HTCondor
Warning
Running MadLAD on HTCondor requires singularity.
To start, you need to build a singularity image containing model and PDF set required for the run following this tutorial.
You also need a submit description file (submit.sub) and an executable (job_condor.sh). Submitting job to HTCondor, run:
1. Overview
The workflow consists of three parts:
| Step | What you need | Why |
|---|---|---|
| 1️⃣ Build a Singularity image | singularity build (see the container‑build tutorial) |
The image contains all of MadLAD’s dependencies, your UFO models and PDF sets. |
2️⃣ Create a Condor submit description (submit.sub) |
A small text file that tells HTCondor how to run the job | Specifies the executable, resources and file transfer rules. |
3️⃣ Write an executable (job_condor.sh) |
A Bash wrapper that activates your Conda environment and runs MadLAD | Keeps the Condor job simple – it just calls a script. |
Once those pieces are in place you can submit the job with:
condor_submit submit.sub
2. Building the Singularity Image
Follow the this guide to create a Singularity image that contains:
- MadLAD itself
- The UFO model(s) you want to use
- Any PDF sets that your processes require
Tip – Keep the image lightweight: only add what you actually need for your workflow.

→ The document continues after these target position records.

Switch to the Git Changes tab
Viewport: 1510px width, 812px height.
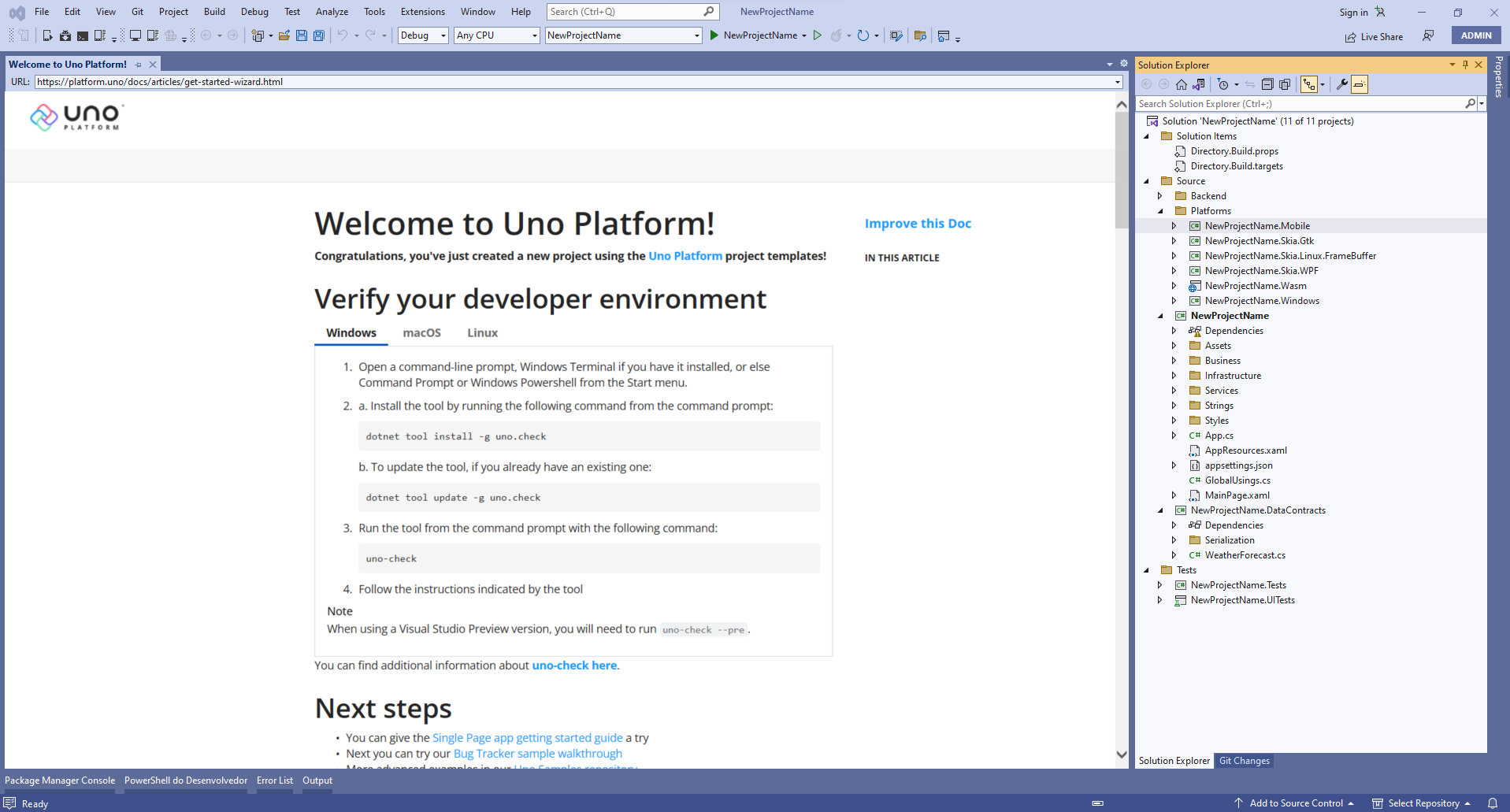1244,761
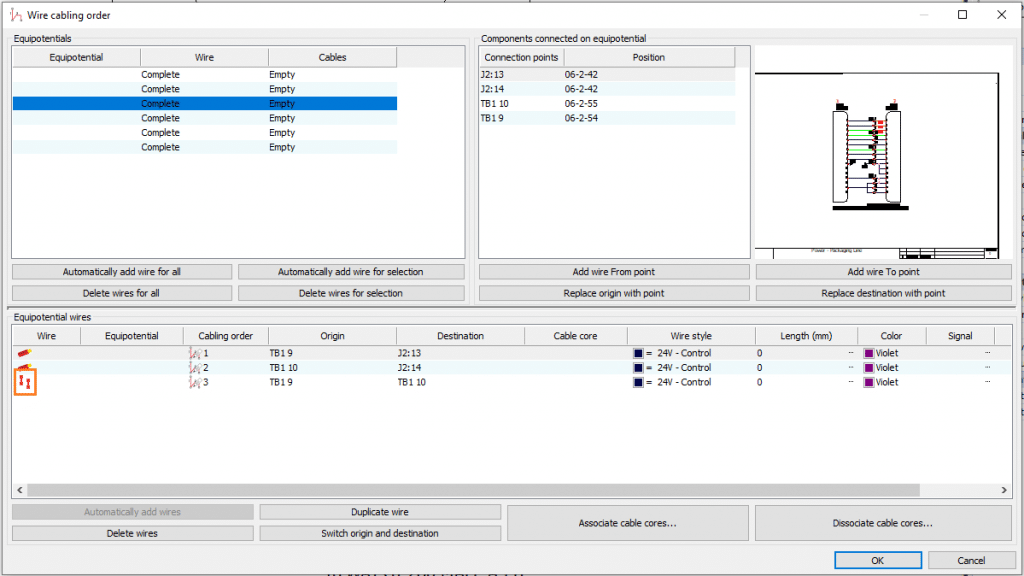This screenshot has height=576, width=1024.
Task: Click the app icon in the title bar
Action: pyautogui.click(x=14, y=15)
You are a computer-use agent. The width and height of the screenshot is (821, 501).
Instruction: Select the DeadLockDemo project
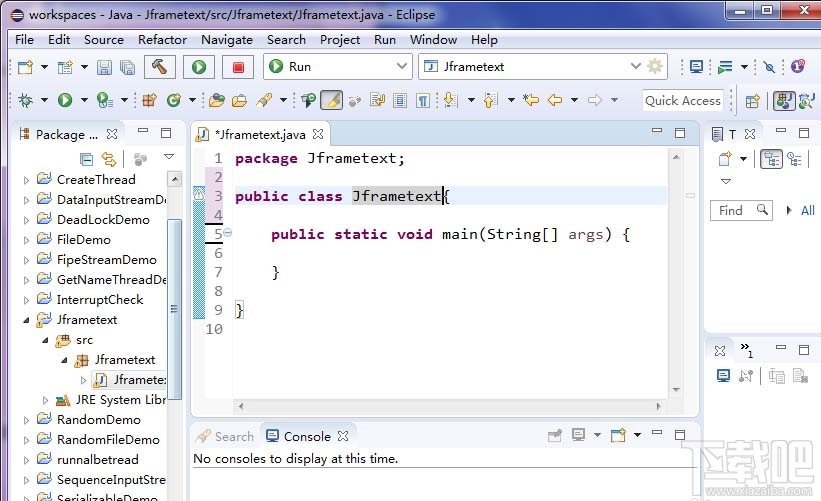pyautogui.click(x=103, y=220)
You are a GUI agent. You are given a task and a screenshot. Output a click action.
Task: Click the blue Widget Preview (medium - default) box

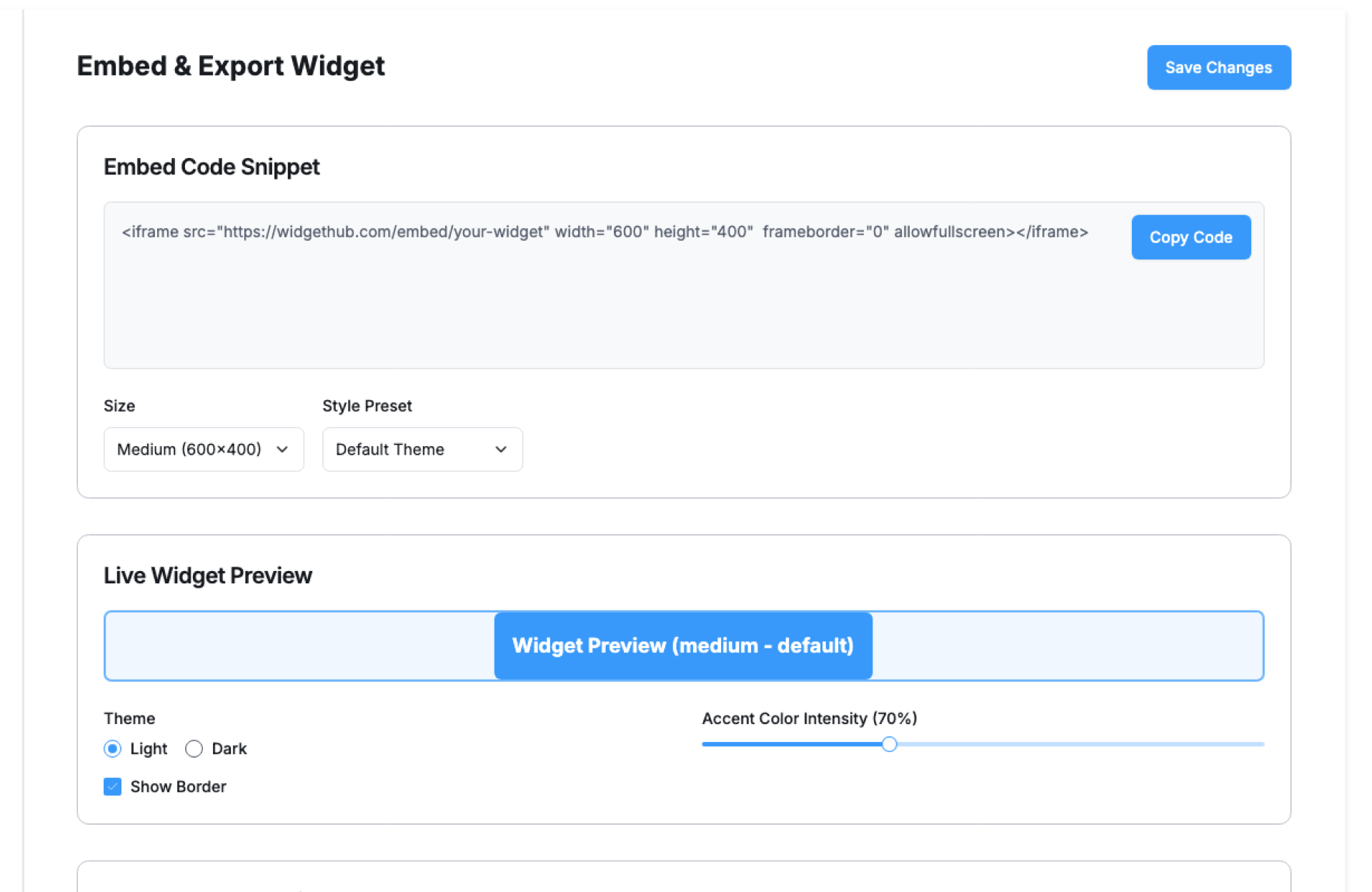click(683, 645)
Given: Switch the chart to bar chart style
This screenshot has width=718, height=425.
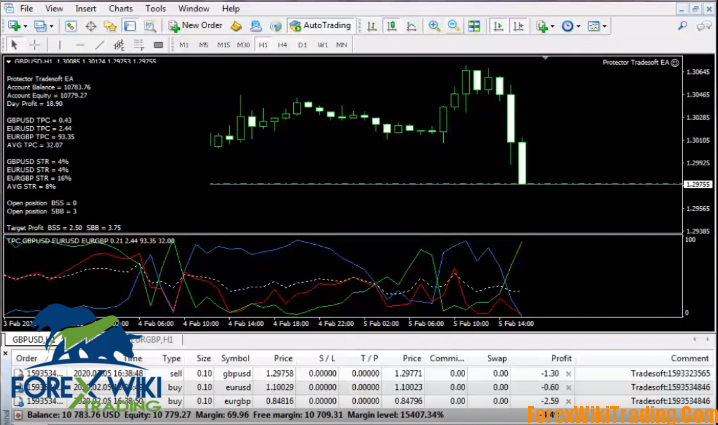Looking at the screenshot, I should click(371, 25).
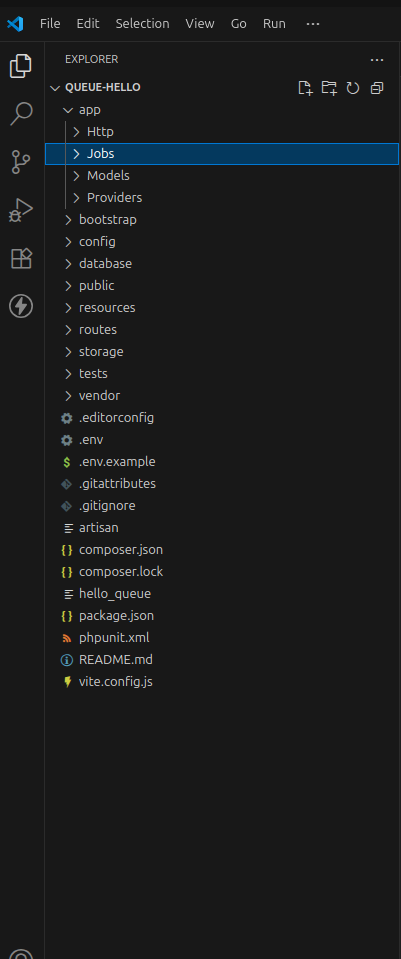Collapse all folders in Explorer
The width and height of the screenshot is (401, 959).
tap(377, 88)
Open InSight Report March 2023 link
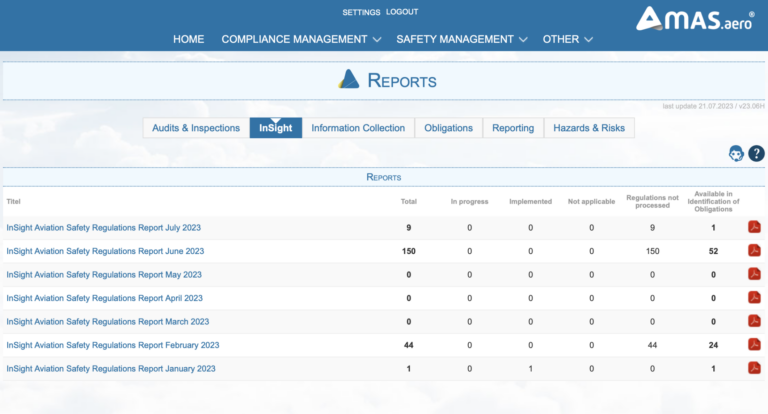 click(x=108, y=321)
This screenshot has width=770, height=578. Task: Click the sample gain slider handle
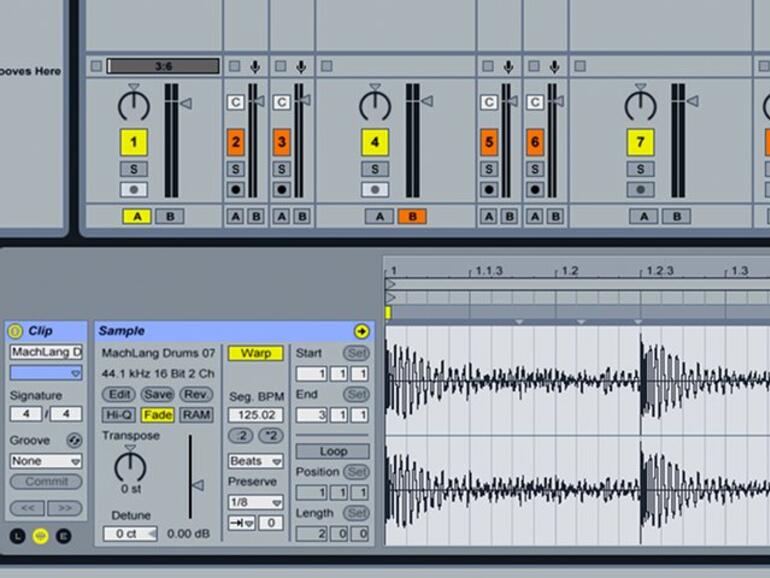[x=197, y=485]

3. HTCondor Submit Description (submit.sub)
Below is a minimal but complete submit file that you can copy into your project directory. Feel free to tweak the resource requests (request_CPUs, queue) to match your workload.
# submit.sub – HTCondor job description for MadLAD
executable = job_condor.sh
Requirements = HasSingularity # Only use nodes that have Singularity
arguments = $(ClusterId)$(ProcId)
output = $(ClusterId).$(ProcId).out
error = $(ClusterId).$(ProcId).err
log = $(ClusterId).log
environment = "ClusterId=$(ClusterId) ProcId=$(ProcId)"
should_transfer_files = YES
transfer_input_files = MadLAD, job_condor.sh # Transfer the code and wrapper
when_to_transfer_output = ON_EXIT
transfer_output_files = MadLAD/Output # Path must match `save_dir` in config
request_CPUs = 8 # Adjust to your job’s CPU needs
queue 100 # Submit 100 parallel jobs
What each directive does
| Directive | Meaning |
|---|---|
executable |
The script that Condor will run on the worker node |
Requirements |
Ensures the node has Singularity (HasSingularity) |
arguments |
Passes a unique ID to the script (you can use it in logs or filenames) |
output, error |
Where stdout and stderr will be written on the submit machine |
log |
Condor’s internal job log (not your output) |
environment |
Passes variables into the wrapper script |
transfer_input_files |
Files that need to be copied to the worker node before execution |
when_to_transfer_output |
When to copy results back (ON_EXIT is usually what you want) |
transfer_output_files |
Where the output of your job lives – make sure it matches the path you set in MadLAD’s save_dir |
request_CPUs |
Number of CPU cores requested for the job |
queue |
How many jobs to submit |
4. The Condor Executable (job_condor.sh)
#!/bin/bash
# ------------------------------------------------------------------
# 1. Activate the environment that contains MadLAD and dependencies
# ------------------------------------------------------------------
source /opt/miniconda3/etc/profile.d/conda.sh # Adjust if Miniconda lives elsewhere
conda activate madlad
# ------------------------------------------------------------------
# 2. Compute a unique random seed for this job
# -----------------------------------------
# ClusterId and ProcId are supplied by HTCondor.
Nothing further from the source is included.